Name: Anoesjcka Gianotti
Company: Seekers of Design
Position: Co-Founder and Director
Thank you so much for doing this with us! What is your “backstory”?
Originally from Cape Town, I took a gap year trying to figure out what I’ll do with myself. In that year I worked as an intern at GQ South Africa assisting the Fashion Editor and then got involved with a tech start-up which was an accommodation marketplace. South Africa wasn’t ready for it yet but selling the concept and marketing it pre social media and digital marketing with a small budget and team taught me the hustle and how to think outside the box. I only realise now how valuable the experience was working so closely with the CEO at the time. 3 years later I decided to move to London to take a break from the corporate world and soon started my first business focusing on bespoke shirts. During this time I enrolled in a few fashion business and design courses both in London and Milan and trained on Savile Row. I always made my own dresses and work shirts and thought there must be a market for a female shirt maker who targets a younger clientele who prefers styling advice from a woman. Soon I was making shirts for professional rugby and football players and business leaders. An opportunity came up to move to LA for a year and as I had no work visa and the shirts would be too difficult to manage from afar I started producing luxurious leather handbags for my own label AGbyAG. The business model relied on web sales and wholesale which was a completely different ball game to the bespoke shirt business. It was here where I realised how flawed the design and fashion trading system really is and how incredibly hard it is for a creative designer to make it. It is during these tough times where you think of the ideal system that is needed to give one a fighting chance.

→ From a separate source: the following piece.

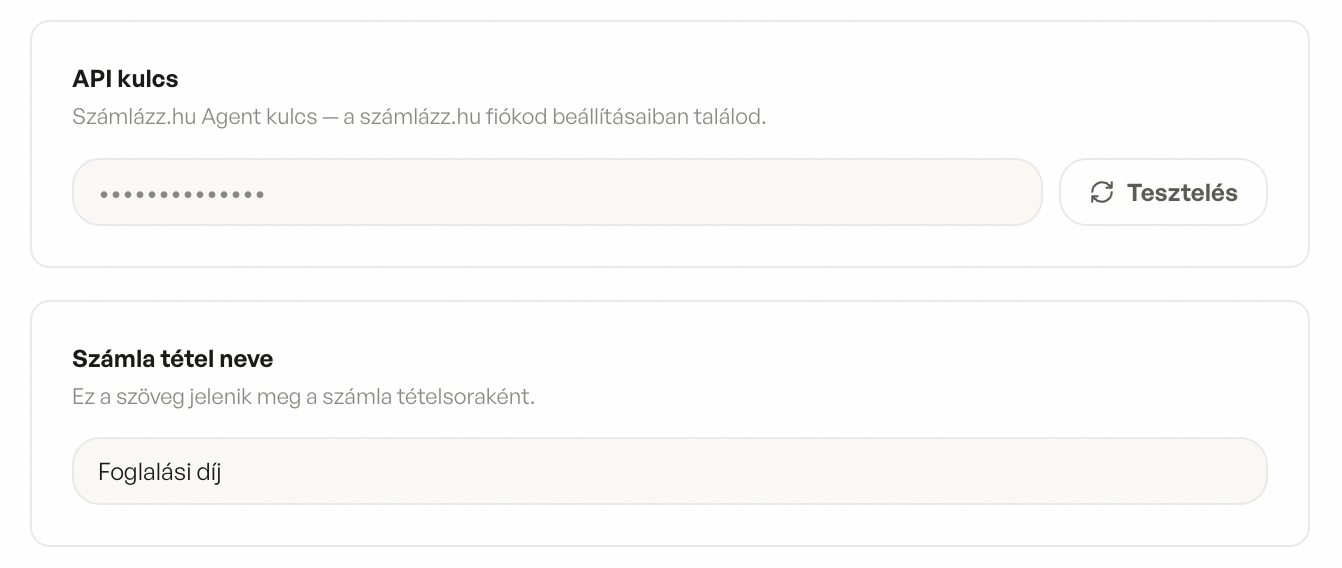Click the Számlázz.hu Agent kulcs description
1342x568 pixels.
click(x=418, y=117)
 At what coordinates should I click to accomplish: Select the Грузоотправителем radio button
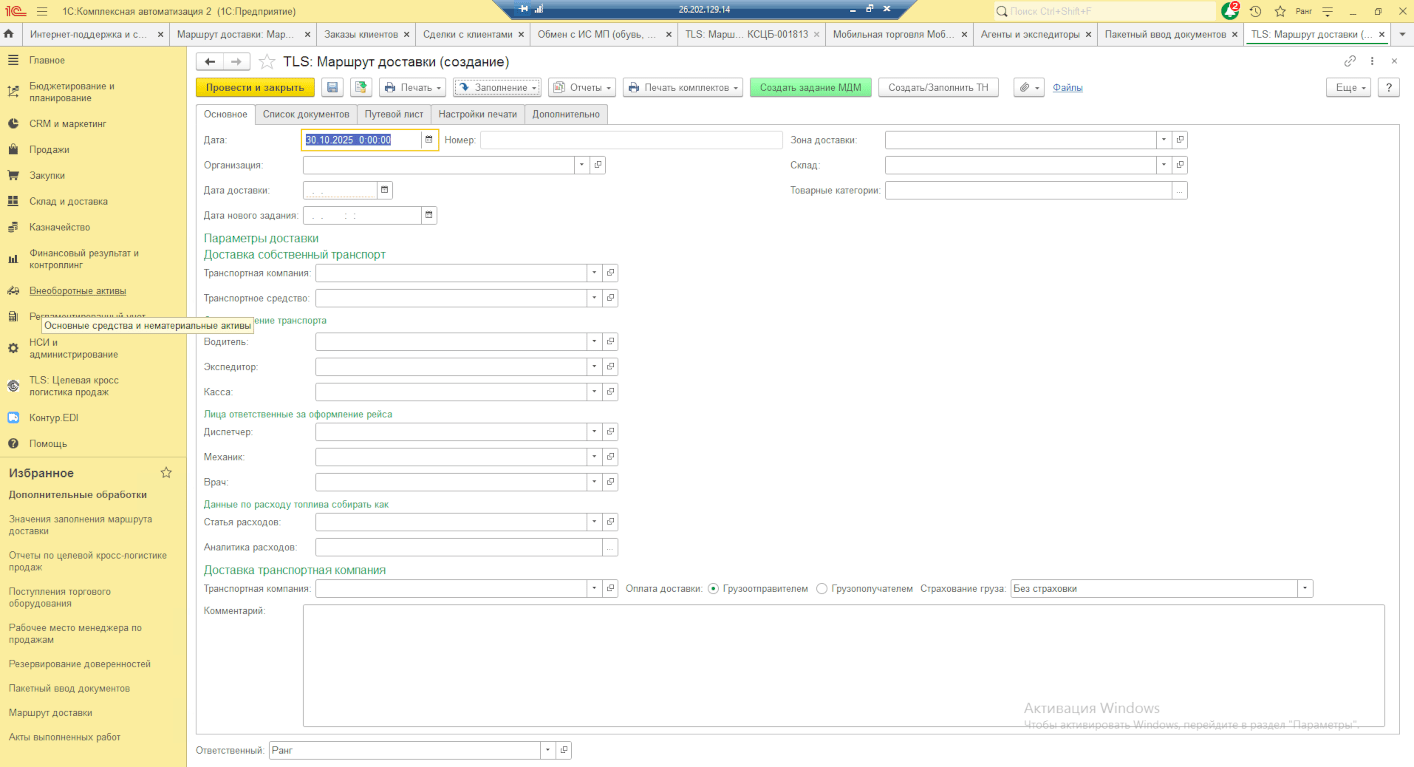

Can you share an interesting exporting story that has happened to you since you became a leader or started your company?
Not perhaps interesting but challenging for sure! Our main objective was always to deliver an operating system that allow our businesses more creative time. It was essential that all admin aspects had to be automated. With more emerging and developing nations outside the EU shopping for UK products, we’ve had to make sure the commercial invoicing on behalf of all our designers were on point for exporting. This was a huge development for us and a big turning point for our designers to enter a global market.
What advice would you give to a founder or CEO who is just starting their exporting journey?
Logistics is the main thing to manage correctly from the get go. There is no room for failure here. If you can’t get this right then your business is in trouble. You learn a great deal from working with the logistic company itself and by being a customer on the receiving end. I would also definitely make use of all the help that is out there, like the exporting courses that the Institute of Export and International Trade offers.
Can you share any stories or examples of how your company is making a difference to others, or how you’re making an influence in your sector?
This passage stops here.